Work to complete
Could you repeat this listing back word for word, leaving out the pictures?

Working data
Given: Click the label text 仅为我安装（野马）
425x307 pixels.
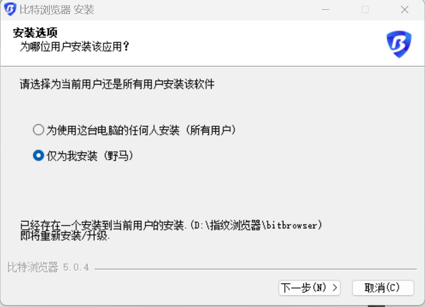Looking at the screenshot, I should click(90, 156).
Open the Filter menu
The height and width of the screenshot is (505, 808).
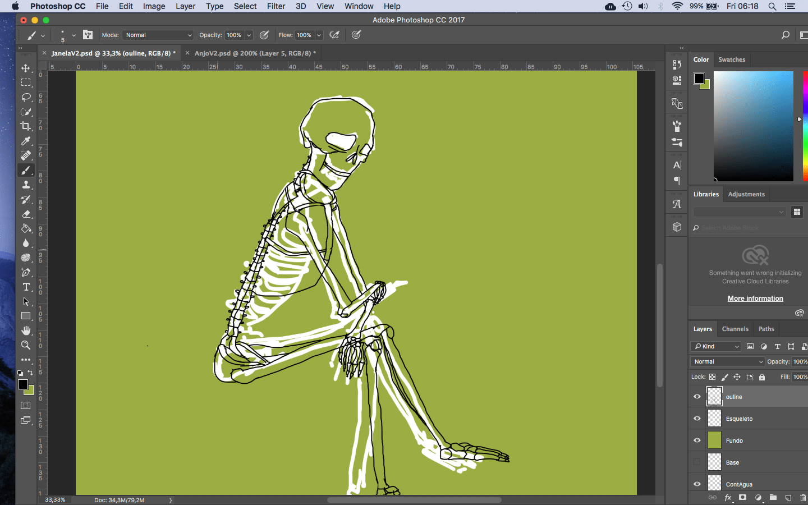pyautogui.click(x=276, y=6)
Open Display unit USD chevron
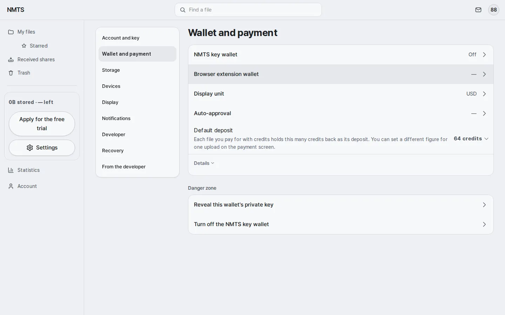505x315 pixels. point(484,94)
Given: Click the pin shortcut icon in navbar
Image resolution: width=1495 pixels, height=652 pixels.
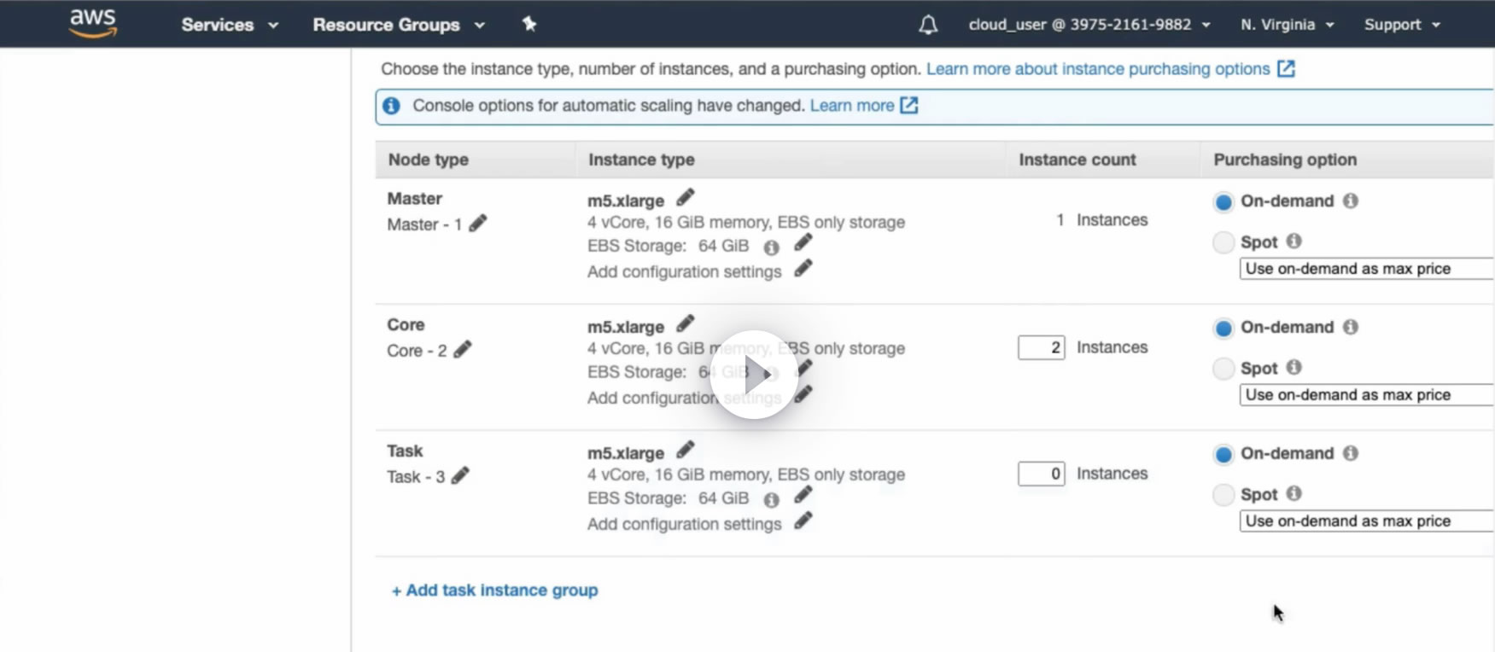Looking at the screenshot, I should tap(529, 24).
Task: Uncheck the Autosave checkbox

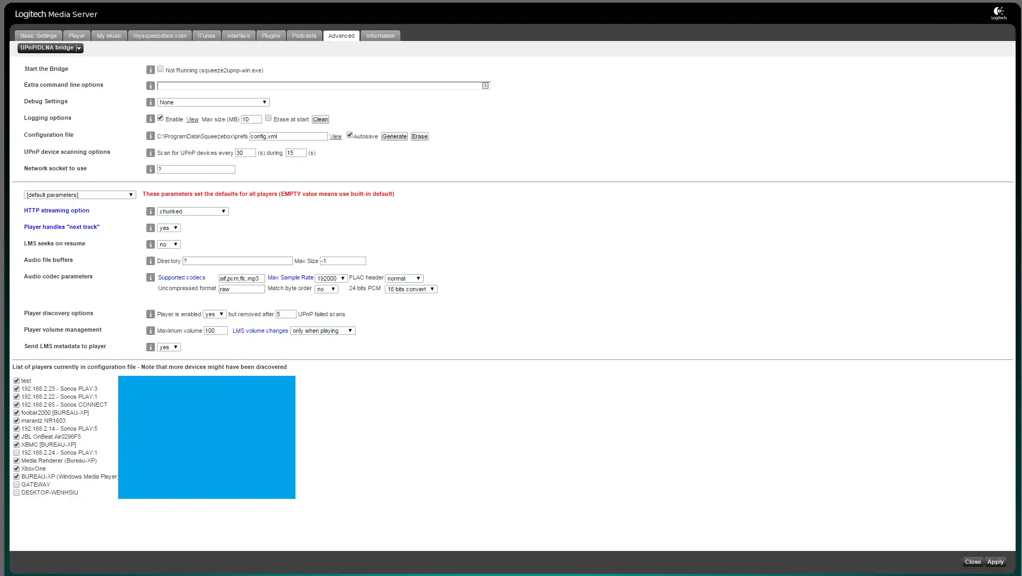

Solution to this exercise
Given: Click the label text 仅为我安装（野马）
425x307 pixels.
Looking at the screenshot, I should click(90, 156).
Open the Filter menu
The height and width of the screenshot is (505, 808).
pyautogui.click(x=276, y=6)
Open Display unit USD chevron
505x315 pixels. point(484,94)
Given: Click the pin shortcut icon in navbar
Image resolution: width=1495 pixels, height=652 pixels.
Looking at the screenshot, I should tap(529, 24).
Task: Uncheck the Autosave checkbox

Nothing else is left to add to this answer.